Bringing Back an Old Automotive Avenue

The greatest thing about human beings is that we know how to keep improving the landscape under one capacity or the other. This allows us to hit upon various different milestones along the way, but if we take a second and assess things in hindsight, we’ll realize how none of our milestones, so far, has been as important as technology. You see, the moment technology arrived on the scene; it placed an unprecedented set of skills at our disposal. Now, while these skills were a unique breed in their own right, we must acknowledge how they also allowed us to grow across literally each and every area on our spectrum. Such an expansive dynamic was always going to produce big results, and it did exactly that by turning us into a tech-driven society. However, even after we got to the stated point, the creation continued to scale up our ceiling. In fact, this very pattern is now set to take a different meaning on the back of one recent development around the EV block.

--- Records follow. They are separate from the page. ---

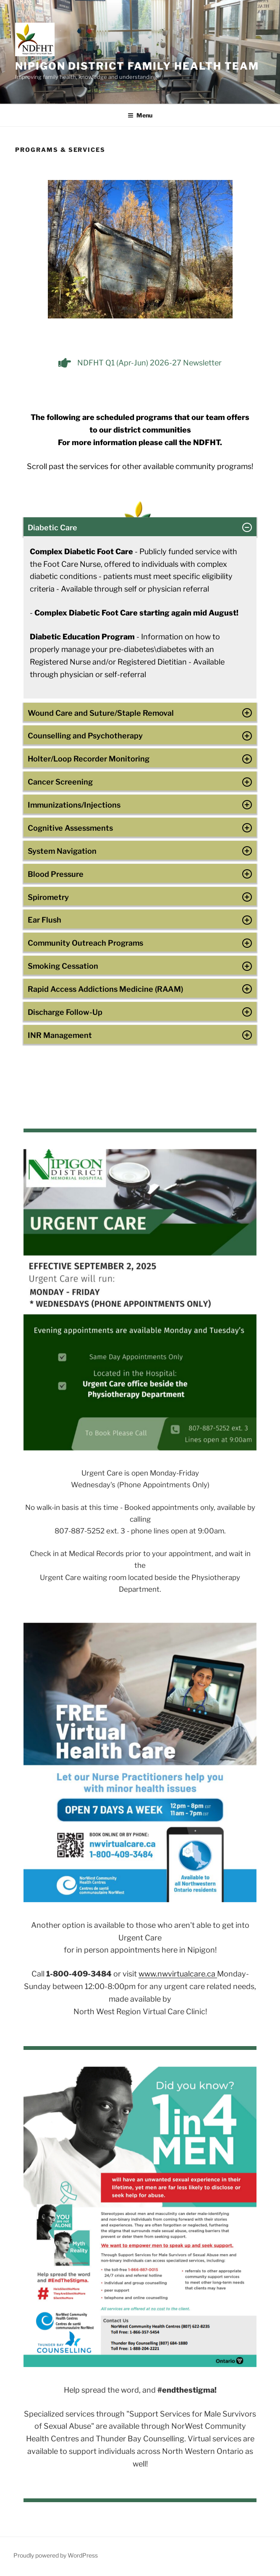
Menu (140, 115)
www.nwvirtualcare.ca (178, 1973)
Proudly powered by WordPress (55, 2555)
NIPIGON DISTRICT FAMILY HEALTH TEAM (137, 66)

The Department of Energy’s Advanced Technology Vehicles Manufacturing program, which is notably credited for bringing Tesla back from dead, is officially dispatching its first loan in well over a decade. According to certain reports, the department is giving a $2.5 billion loan to a joint venture of General Motors and LG Energy Solution, putting-forth a financial package that will go towards the construction of a new lithium-ion battery manufacturing facility. Created by the Bush administration “to provide low-cost debt capital for fuel-efficient vehicle and eligible component manufacturing in the United States,” Advanced Technology Vehicles Manufacturing program has done a lot to improve the country’s automotive capabilities. Beyond Tesla, the program has given Ford a loan of $5.9 billion to renovate factories across the country and improve its vehicles’ energy efficiency, while also handing $1.45 billion to Nissan for facilitating production of its Leaf electric car.

Surely, the program went dormant after losing some money on a few loan packages, but it was back in the mix once President Biden secured $5 billion for electric vehicle charging as part of his wider bipartisan infrastructure plan.

“[Loan Program Office’s] conditional commitment to Ultium Cells (A General Motors’ venture) is the latest proof point of the Department’s ongoing efforts to help build a domestic supply chain to meet the growing demand for electric vehicles,” Jigar Shah, director of the DOE Loan Programs Office, said in a statement. “These new manufacturing facilities will create thousands of good-paying jobs across three states while enabling improvements in existing lithium-ion battery technologies.”

The idea for GM and LG Energy Solution, at the moment, is to use this cash injection to build manufacturing plants in Ohio, Tennessee, and Michigan.